** Work instruction **
Every line from the one with "Image resolution: width=718" through the last line below should be repeated exactly; pictures stay out of the copy.

(Records from a dataset)
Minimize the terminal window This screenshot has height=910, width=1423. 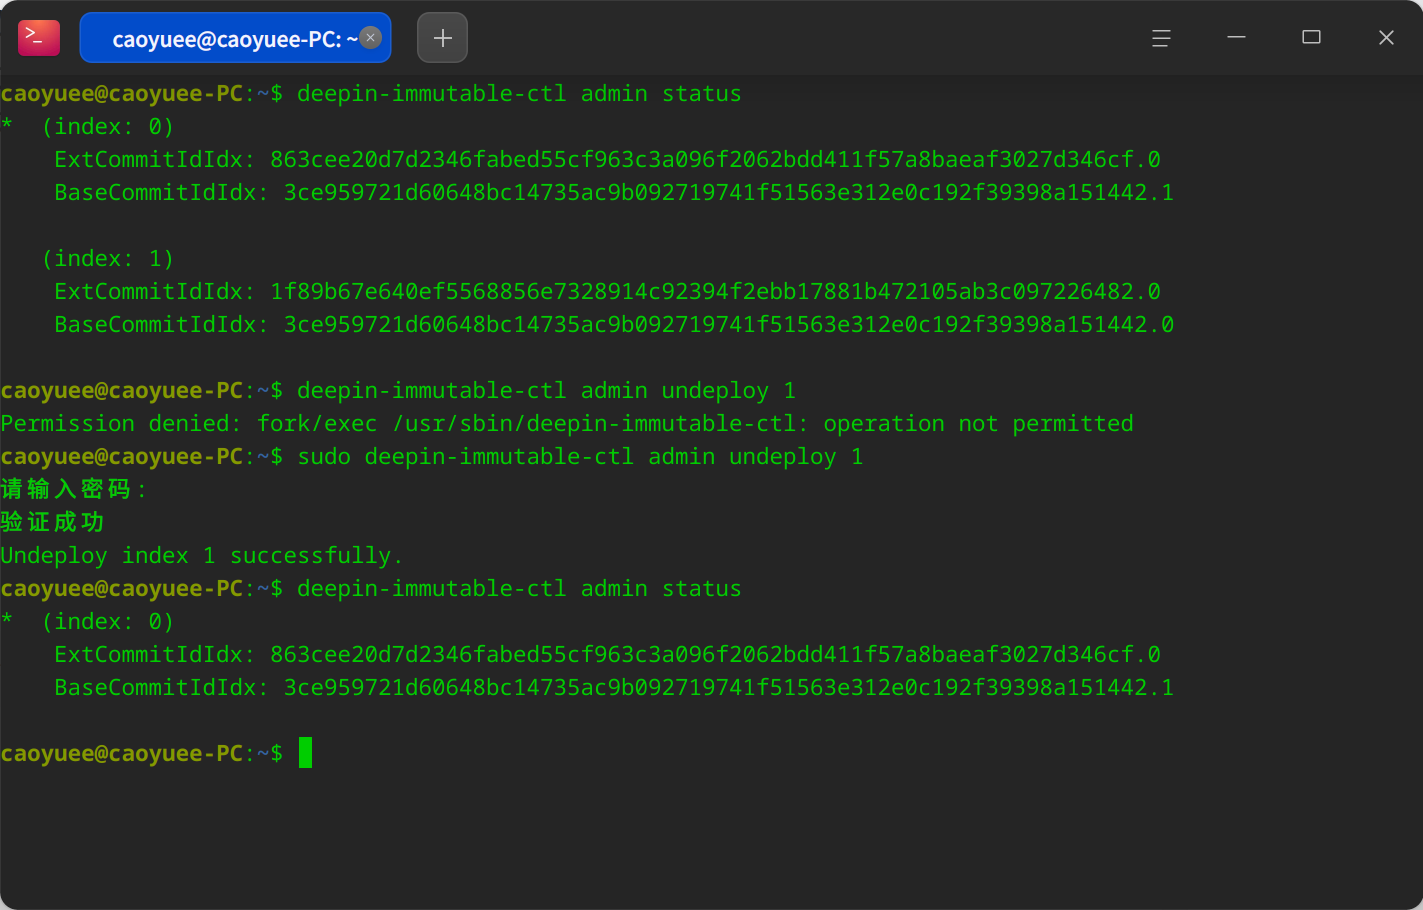coord(1236,38)
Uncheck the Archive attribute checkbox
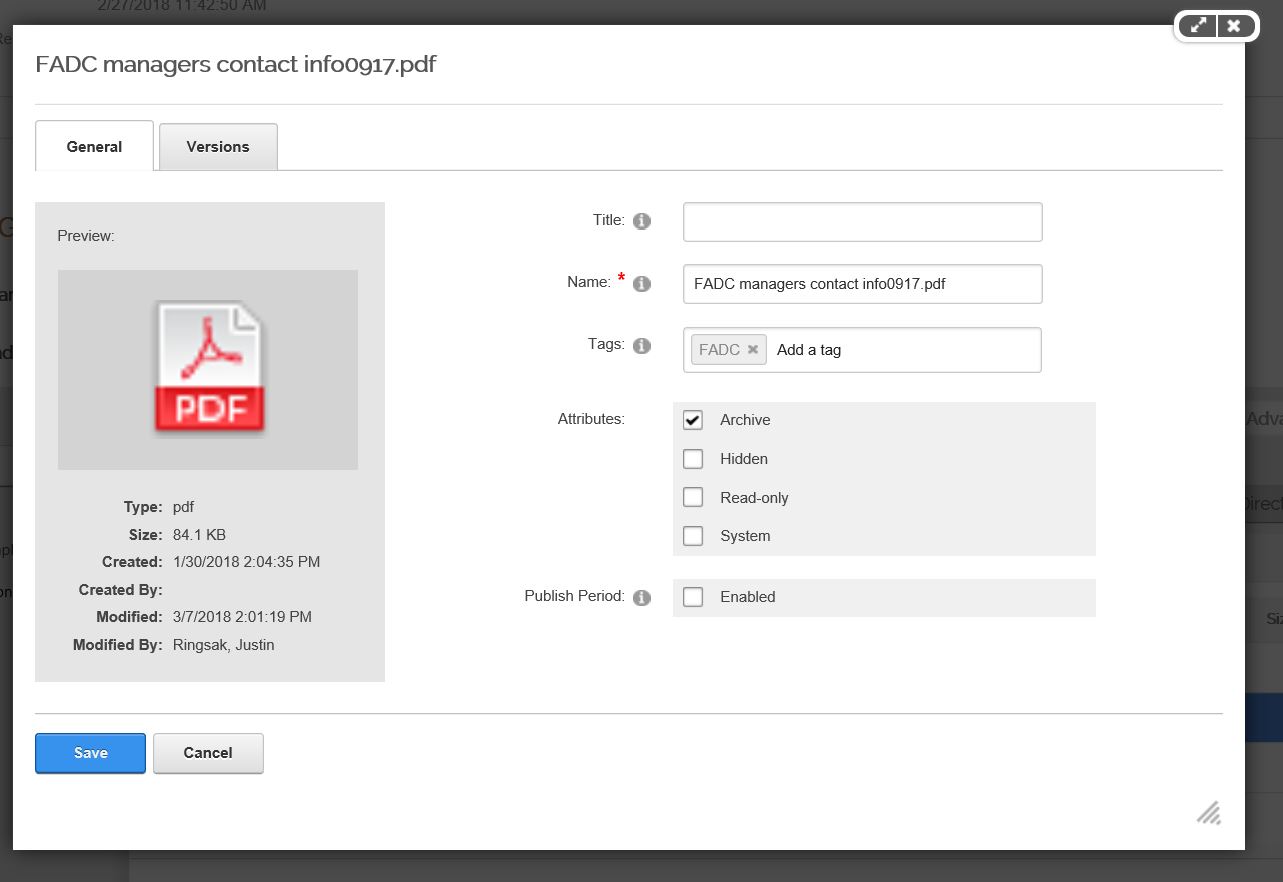 693,420
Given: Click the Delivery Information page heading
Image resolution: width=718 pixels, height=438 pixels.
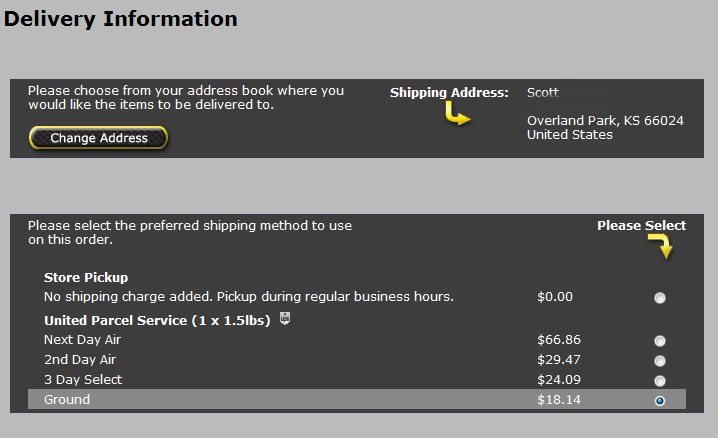Looking at the screenshot, I should pos(121,19).
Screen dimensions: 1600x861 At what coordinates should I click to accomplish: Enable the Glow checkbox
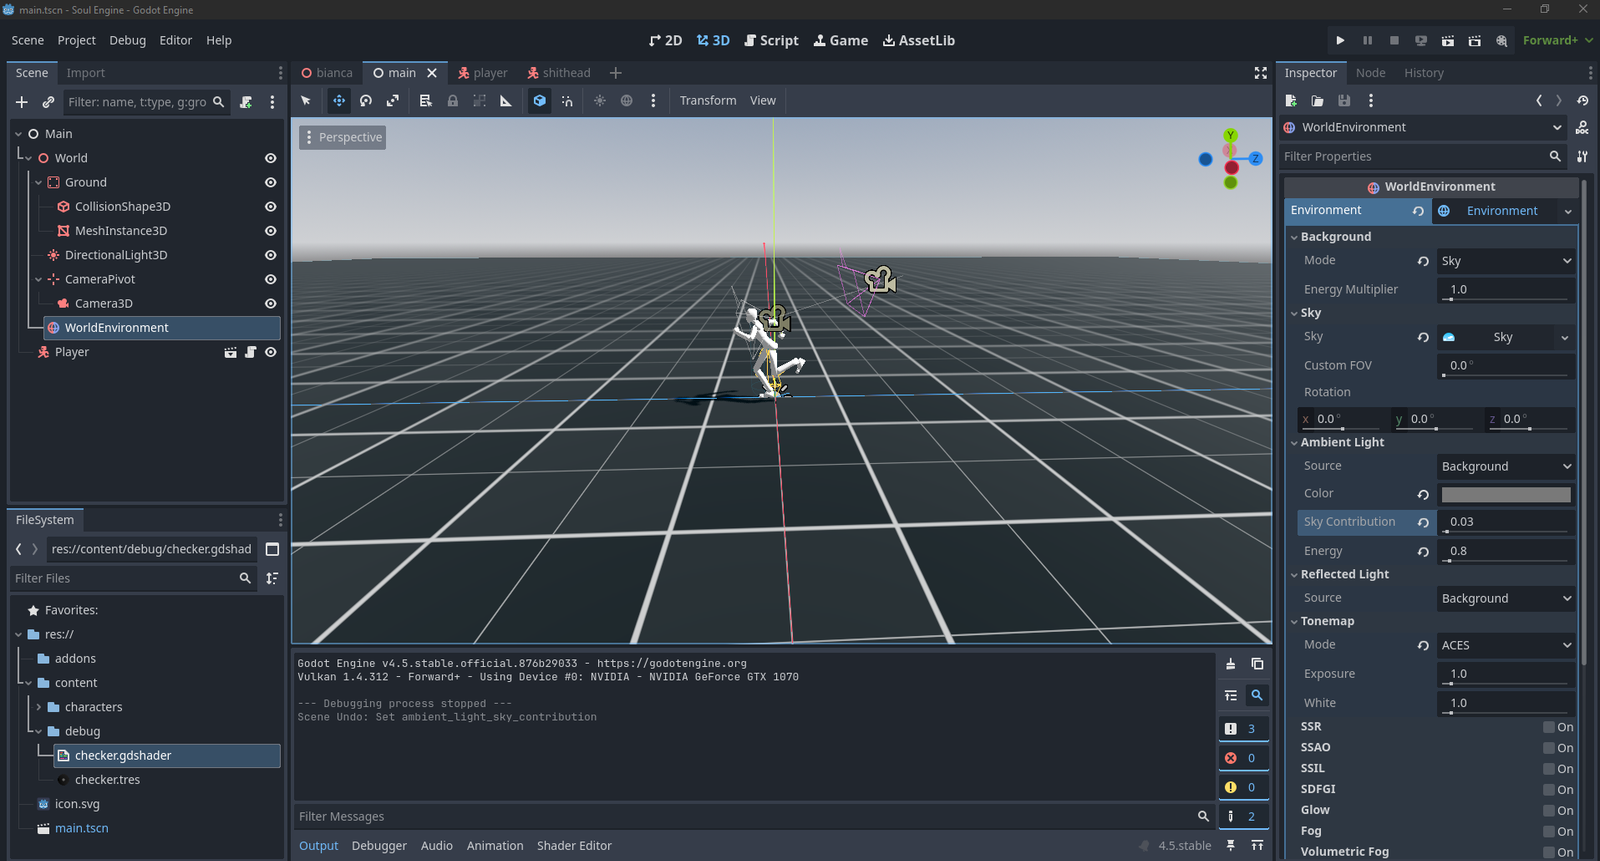pos(1548,811)
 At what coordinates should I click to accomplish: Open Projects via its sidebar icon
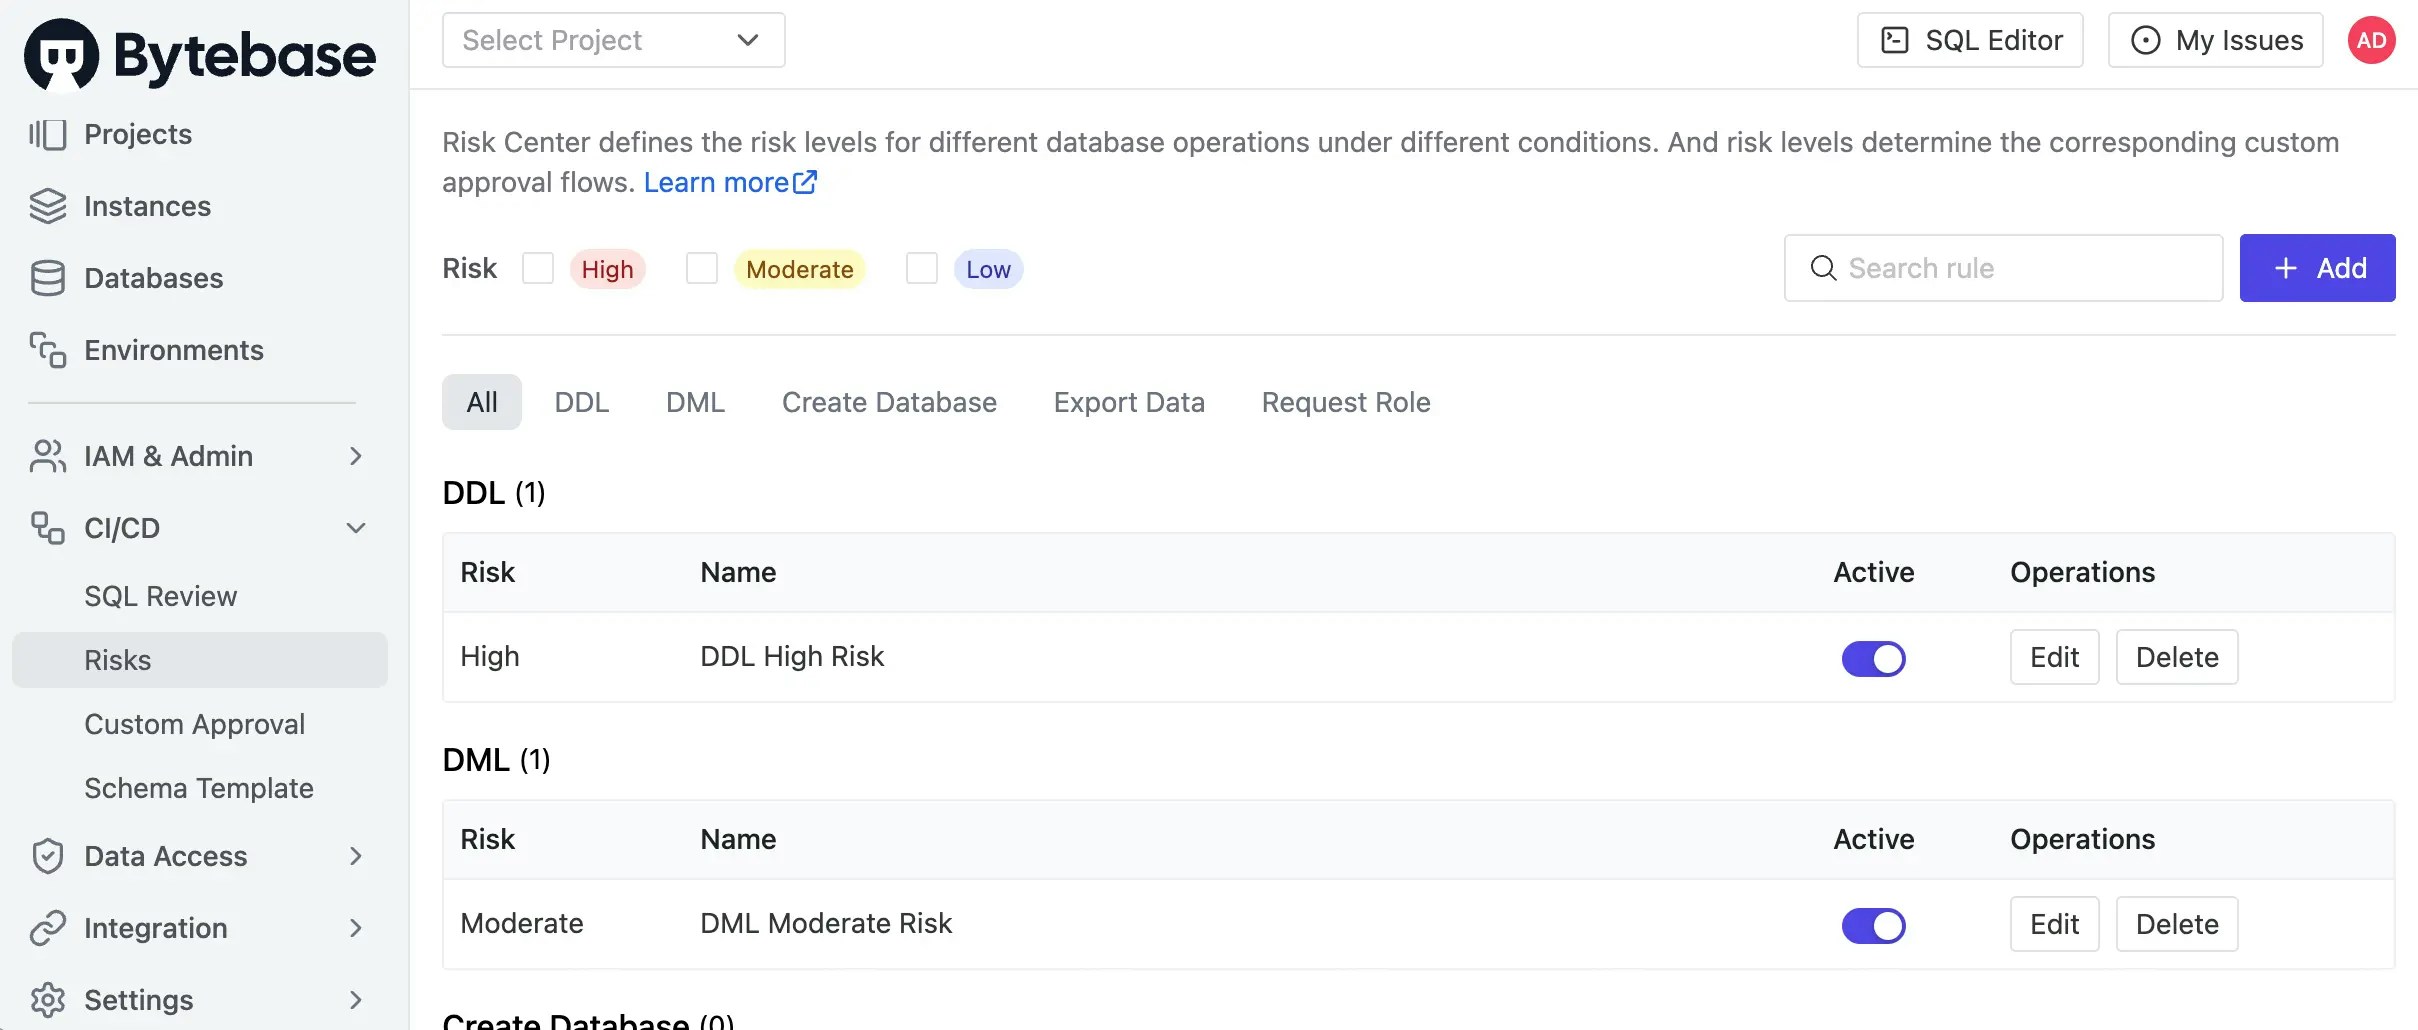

** Your response **
Image resolution: width=718 pixels, height=438 pixels.
Looking at the screenshot, I should pos(121,19).
Screen dimensions: 1600x861 At what coordinates should I click to accomplish: Enable the Glow checkbox
pos(1548,811)
 At what coordinates should I click to accomplish: Open Projects via its sidebar icon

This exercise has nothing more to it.